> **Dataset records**
_ _ _
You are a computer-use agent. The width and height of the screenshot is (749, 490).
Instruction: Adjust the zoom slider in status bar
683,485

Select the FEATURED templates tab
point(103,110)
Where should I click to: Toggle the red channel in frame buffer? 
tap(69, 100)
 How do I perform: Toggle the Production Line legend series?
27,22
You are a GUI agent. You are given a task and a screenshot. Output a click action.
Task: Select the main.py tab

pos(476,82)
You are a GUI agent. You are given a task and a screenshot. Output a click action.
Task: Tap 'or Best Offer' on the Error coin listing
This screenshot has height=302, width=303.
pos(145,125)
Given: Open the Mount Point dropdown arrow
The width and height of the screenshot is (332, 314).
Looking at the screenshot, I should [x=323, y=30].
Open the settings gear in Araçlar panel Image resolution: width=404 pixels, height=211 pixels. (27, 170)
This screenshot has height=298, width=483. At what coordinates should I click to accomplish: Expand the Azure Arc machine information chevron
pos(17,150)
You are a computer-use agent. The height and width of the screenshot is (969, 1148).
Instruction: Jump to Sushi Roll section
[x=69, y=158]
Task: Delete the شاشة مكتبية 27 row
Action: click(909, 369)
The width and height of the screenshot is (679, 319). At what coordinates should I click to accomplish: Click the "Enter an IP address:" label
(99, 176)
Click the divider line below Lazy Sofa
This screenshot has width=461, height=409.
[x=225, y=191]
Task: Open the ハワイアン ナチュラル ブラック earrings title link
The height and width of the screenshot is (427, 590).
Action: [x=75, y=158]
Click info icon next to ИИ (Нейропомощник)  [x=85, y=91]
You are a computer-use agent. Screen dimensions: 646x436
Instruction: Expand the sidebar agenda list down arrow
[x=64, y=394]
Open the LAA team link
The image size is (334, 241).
_ _ _
> **PROBLEM REQUIREMENTS**
Lines from the entries that contain the word "computer" are what the answer must hold.

> **COMPLETED TASK**
You are a computer-use agent. The width and height of the screenshot is (749, 490).
You are a computer-use agent. The height and width of the screenshot is (969, 1148).
You are a computer-use agent. Screen dimensions: 646x436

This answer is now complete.